Each time he came here, he made sure to take a different route. He would hop off the transit a stop earlier or later. At each block he would glance down at the hands of an old pocket watch he kept, taking a right if the second hand pointed right, and a left if it pointed left. He would continue straight if it pointed up or turn around if it pointed back. This trick kept his path random for a time, but always and eventually he would end his three- or twenty-three-minute walk on this same block, and he would turn down this same alley. He would fight the urge to look over his shoulder or straight overhead, knowing that the most important part of avoiding suspicion was to not appear suspicious. He would cringe before pulling on the handle of the steel door, which screeched open then groaned closed behind him.
The sunlight slanted into the old warehouse from a row of high windows and picked up shadows from a clutter of beams, rigging, chains, and runners. There was a sign affixed to a steel I-beam prescribing a “max weight of 15 tons,” so he assumed that the equipment had once been used in the lifting and shifting of heavy loads, but the building’s original purpose and that of its machines had been lost to time and disinterest. When Lem had found the place, it had been a long-abandoned squat. He had hauled away the soiled mattresses and broke-down furniture. He’d swept up the trash, the bird and rodent droppings, and the burned and bent copper Kumfort pipes. Sometime before the seekers had moved in, a small electronics company had set up shop here, which accounted for the Faraday cage, a copper-mesh cube—twelve feet to a side—which stood ominously in the middle of the room.
Halfway between the Faraday cage and the wall was a folding card table. A single portable induction burner and an empty pot crusted over with last night’s meal were on the table. Under the table were several gallon jugs of drinking water. Against the wall, an antique fold-out couch lay forever transformed into a bed with a sleeping bag crumpled upon its thin, limp mattress. An old wooden crate stained with rings and splatters of dark oil stood on its end for a makeshift nightstand. Several days ago, he had left a yellow-paged copy of Mary Shelley’s Frankenstein lying face down, open to the last page he’d read. There was a lantern and an old mechanical alarm clock and a single picture in a stand-up frame.
In the picture, Lem was standing with one arm across the shoulders of a woman. The two of them were being tousled by the wind flowing over the prow of a boat. The woman’s suntanned face was half covered by her wind-whipped brown curls, revealing only the acute angle of her mouth, which seemed calculated to convey equal parts joy at being on the trip and annoyance at Lem for having the picture taken. That had been his beautiful and long-suffering wife—his sweetness and light.

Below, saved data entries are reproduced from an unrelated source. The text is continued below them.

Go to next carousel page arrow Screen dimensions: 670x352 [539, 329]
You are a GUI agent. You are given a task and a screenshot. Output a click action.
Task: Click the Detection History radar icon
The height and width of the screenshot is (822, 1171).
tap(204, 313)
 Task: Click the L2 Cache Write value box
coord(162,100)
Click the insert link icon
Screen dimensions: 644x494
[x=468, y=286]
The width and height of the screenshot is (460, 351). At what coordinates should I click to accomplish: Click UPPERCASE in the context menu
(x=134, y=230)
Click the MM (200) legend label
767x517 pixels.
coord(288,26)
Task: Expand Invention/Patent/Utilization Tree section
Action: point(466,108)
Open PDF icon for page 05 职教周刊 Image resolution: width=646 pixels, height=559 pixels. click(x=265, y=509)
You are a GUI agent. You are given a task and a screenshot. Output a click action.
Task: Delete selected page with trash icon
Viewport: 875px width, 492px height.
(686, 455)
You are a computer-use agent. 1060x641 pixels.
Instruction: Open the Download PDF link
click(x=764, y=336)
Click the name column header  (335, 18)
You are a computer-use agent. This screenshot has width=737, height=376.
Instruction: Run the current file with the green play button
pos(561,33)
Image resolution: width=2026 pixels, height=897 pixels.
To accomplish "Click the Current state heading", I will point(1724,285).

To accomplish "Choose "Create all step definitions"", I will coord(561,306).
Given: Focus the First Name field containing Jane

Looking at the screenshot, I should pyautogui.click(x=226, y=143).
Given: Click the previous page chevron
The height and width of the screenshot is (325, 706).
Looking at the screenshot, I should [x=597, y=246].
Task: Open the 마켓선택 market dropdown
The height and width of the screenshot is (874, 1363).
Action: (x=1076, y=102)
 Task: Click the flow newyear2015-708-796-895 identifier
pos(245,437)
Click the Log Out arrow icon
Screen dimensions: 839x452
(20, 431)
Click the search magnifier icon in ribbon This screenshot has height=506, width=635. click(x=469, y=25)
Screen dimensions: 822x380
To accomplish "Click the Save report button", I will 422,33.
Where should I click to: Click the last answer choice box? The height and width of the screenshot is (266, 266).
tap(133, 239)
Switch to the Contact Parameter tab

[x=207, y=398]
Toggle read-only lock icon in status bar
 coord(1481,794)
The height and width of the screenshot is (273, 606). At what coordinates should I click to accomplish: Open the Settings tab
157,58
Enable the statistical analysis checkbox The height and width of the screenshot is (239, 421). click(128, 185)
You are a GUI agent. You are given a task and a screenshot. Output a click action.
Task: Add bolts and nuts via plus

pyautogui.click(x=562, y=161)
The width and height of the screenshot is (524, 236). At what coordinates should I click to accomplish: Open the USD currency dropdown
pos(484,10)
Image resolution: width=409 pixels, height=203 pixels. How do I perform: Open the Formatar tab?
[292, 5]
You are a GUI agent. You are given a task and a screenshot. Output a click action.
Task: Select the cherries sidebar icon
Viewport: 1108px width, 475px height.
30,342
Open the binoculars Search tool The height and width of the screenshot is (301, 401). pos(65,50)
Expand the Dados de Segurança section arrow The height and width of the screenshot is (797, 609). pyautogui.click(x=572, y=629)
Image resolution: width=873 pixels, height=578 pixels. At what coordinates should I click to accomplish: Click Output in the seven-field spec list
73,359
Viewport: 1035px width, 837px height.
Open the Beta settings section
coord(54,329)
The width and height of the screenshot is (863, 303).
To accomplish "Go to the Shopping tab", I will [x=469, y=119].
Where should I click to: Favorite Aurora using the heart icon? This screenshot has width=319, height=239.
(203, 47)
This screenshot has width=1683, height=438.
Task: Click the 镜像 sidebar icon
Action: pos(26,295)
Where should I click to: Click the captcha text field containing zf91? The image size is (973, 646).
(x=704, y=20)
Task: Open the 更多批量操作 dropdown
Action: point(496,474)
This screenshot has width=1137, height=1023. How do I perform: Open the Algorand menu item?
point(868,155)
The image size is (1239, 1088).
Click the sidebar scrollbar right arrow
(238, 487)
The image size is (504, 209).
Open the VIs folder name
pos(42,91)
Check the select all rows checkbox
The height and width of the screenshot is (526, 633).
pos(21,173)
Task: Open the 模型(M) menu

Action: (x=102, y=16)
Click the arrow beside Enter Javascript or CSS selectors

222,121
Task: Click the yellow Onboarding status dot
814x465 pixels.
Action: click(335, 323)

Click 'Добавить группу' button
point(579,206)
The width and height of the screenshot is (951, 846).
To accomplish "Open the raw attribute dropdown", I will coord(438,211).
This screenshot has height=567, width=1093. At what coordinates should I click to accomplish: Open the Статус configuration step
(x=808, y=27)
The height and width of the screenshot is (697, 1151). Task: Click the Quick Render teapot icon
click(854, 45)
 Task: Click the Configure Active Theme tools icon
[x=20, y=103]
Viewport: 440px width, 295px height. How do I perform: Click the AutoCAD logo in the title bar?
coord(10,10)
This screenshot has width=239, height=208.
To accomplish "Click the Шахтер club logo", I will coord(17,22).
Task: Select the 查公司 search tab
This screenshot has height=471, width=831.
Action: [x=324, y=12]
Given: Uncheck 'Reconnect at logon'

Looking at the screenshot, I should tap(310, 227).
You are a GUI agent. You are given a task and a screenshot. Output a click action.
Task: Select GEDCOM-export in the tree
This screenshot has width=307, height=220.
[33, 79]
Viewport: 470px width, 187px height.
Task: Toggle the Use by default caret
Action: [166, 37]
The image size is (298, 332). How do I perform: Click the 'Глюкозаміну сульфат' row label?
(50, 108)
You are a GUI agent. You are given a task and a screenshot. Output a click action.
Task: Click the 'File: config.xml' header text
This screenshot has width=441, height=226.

Lem did not share his wife’s talent for tanning. In the picture, his face, usually fair, was blushing red from too much sun in too short a time. His hair was close-cropped and neat with premature streaks of gray that made him look too old to be next to such a lovely young woman, though in fact they were the same age. His smile was awkward and forced, and he looked uncomfortable and self-conscious in contrast to her radiance. There were the backs of a few other people who stood along the gunwale either taking photos of their own, or simply looking out across the ocean. The photo had been snapped on an island vacation. It was a perfect time for being young and in love. A time that now felt achingly distant.